That being said, I didn't run into any serious issues, although this did take me 2 hours (anyone can finish this in an hour or less though). Couldn't find my ratchet set, and when I did, they all fell out of the case. Lol.

What you'll need:
-New pads (usually comes with brake grease)
-Anti seize would be good
-Ratchet with 17mm socket
-Caliper Piston tool (rented from autozone for free, with $63 deposit, you get it back).
-Wheel stoppers (2x4's work)
-Jack, jack stands
-Something with about equal height of the rear axle beam when jacked up (to hold calipers up

1: park in gear, do NOT put on the e-brake

2: put a couple planks of wood (or wheel stoppers of any kind) in front and behind the front tires just in case.

3: Loosen rear wheel lugs

4: Jack up the car, put jack stands

5: remove rear wheels


6: get 17mm socket and remove the 2 bolts holding the caliper


7: once removed, put the caliper on an object to avoid from having them hang, possibly causing potential damage to the brake lines.

-Note, sometimes pulling the caliper off the rotor is kinda tough. You can use a hammer if shimming it from the top to bottom doesn't break it free. Do not hit in places that are weak or than can potentially break, and don't smash it, just give it a few good whacks.

8: remove old pads from the caliper, and remove shims behind old brake pads (if you get hawk pads, you wont need to reuse them).

9: grease the backs of the pads with the grease included to reduce possibly noise in the future. I used a piece of cardboard from the caliper box to spread it. Directions say not to touch it.


10: (I wish I got a pic of this. lol). Now you want to remove the outer part/bracket of the caliper. There are 2 little black boot looking things, they wont brake if you pull out on the outer bracket though. I didn't figure that out for a while, hence 2 hours. Lol.

11: once outer bracket is removed, use the HO14 attachment (which is pictured in step 9) from the piston kit, and the clamp looking tool with the metal brake pad looking thing. You want to put these 2 little dots where they fit on the pistons (you'll see it, also pictured next), and the fake "pad" on the inside of the caliper.
Twist until the piston is ALL the way in (this is another place a screwed up. I tried after a few turns, after a few more, but never had enough clearance).
Once you're about as far as you can go, you want to make sure one of the dots is at 12 o'clock (one will be at 12, 3, 6, and 9). It should look like this


12: now put the outer bracket back in, make sure the pad "shim" type things that help hold the pads in place are correctly seated. Now the pad with the metal thing jutting out goes on the inside, with the piece towards the front of the car.

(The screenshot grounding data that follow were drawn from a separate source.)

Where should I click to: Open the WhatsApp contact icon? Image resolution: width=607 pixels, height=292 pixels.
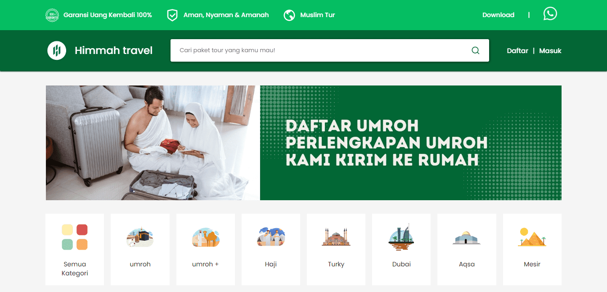coord(550,14)
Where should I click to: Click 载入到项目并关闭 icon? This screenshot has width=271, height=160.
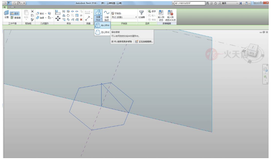click(x=171, y=15)
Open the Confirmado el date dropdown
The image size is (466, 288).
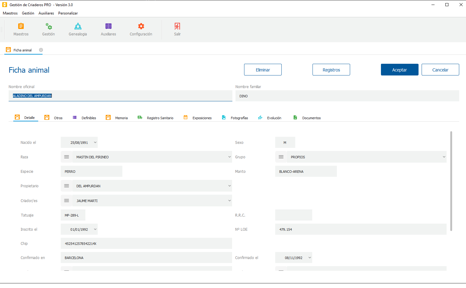[x=309, y=258]
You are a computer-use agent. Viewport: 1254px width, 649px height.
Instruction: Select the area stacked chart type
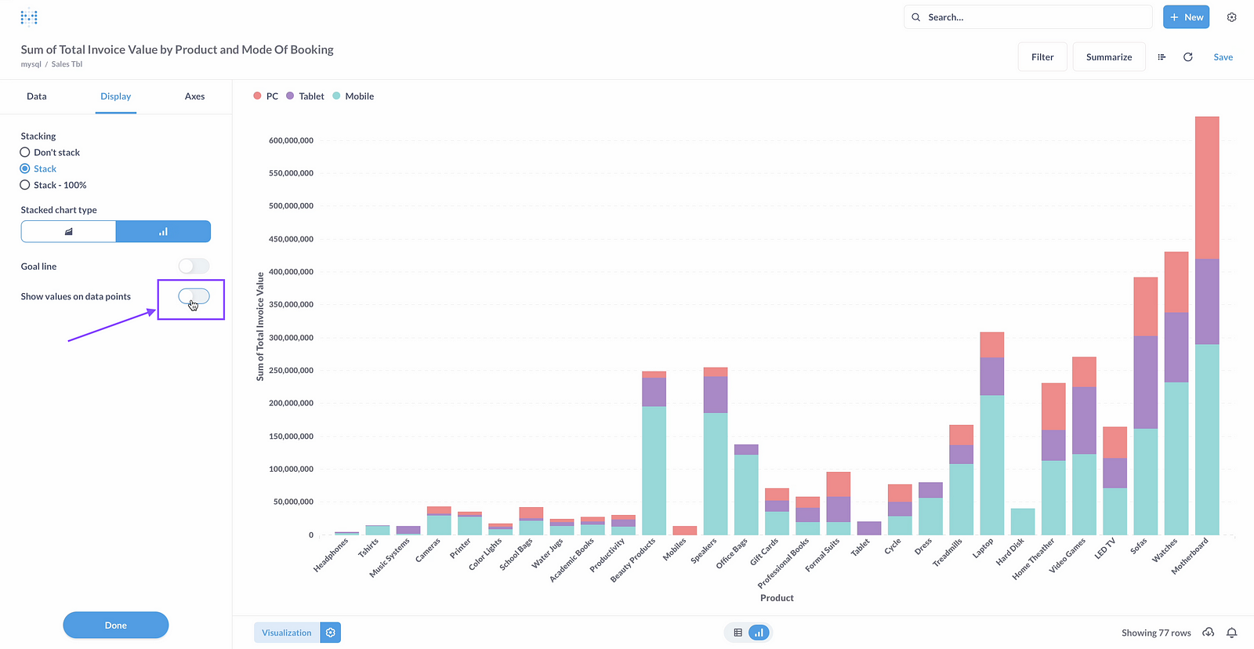[69, 232]
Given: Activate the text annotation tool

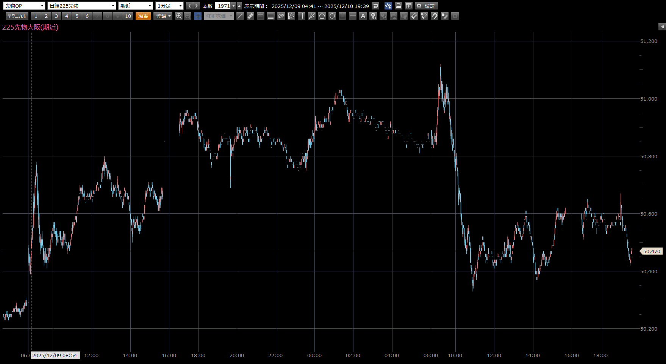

-put that one in first, then do the outer pad

13: once the pads are in, pull the caliper to where the rotor sits between them. This was pretty tough as well, you have almost only exact clearance with new pads. Play with the bracket moving it in and out until you get the right position to slide in.

14: I put anti seize on these bolts because they are in an awkward place (not always easy to get leverage), and need to be taken off for regular maintenance. I don't want any problems with them later.


15: bolt the caliper back into place, make sure it's tight!

16: mount the wheel, and tighten the lugs as best you can.

17: lower the car, and make sure to tighten the lugs.

So you think you're done?! Wrong. At least with hawk pads, you want to "seat" them in.

First, make sure your car can stop when you turn it on. Lol.

Now you want to make 6-10 stops from 30-40mph. Nothing crazy, just easy deceleration. Once you do these, make 2-4 stops from 40-45mph, these should be a little more sudden. Finally, park the car for 15min and let the brakes cool.

Now your done!

Note: Sometimes you need to change your rotors, or have them resurfaced. You are supposed to check and see if the rears have worn past .012 for resurfacing, and for new ones I believe it's 1 or 2mm thinner than what it should be (is it supposed to be 9mm?). So take that into consideration when doing pads.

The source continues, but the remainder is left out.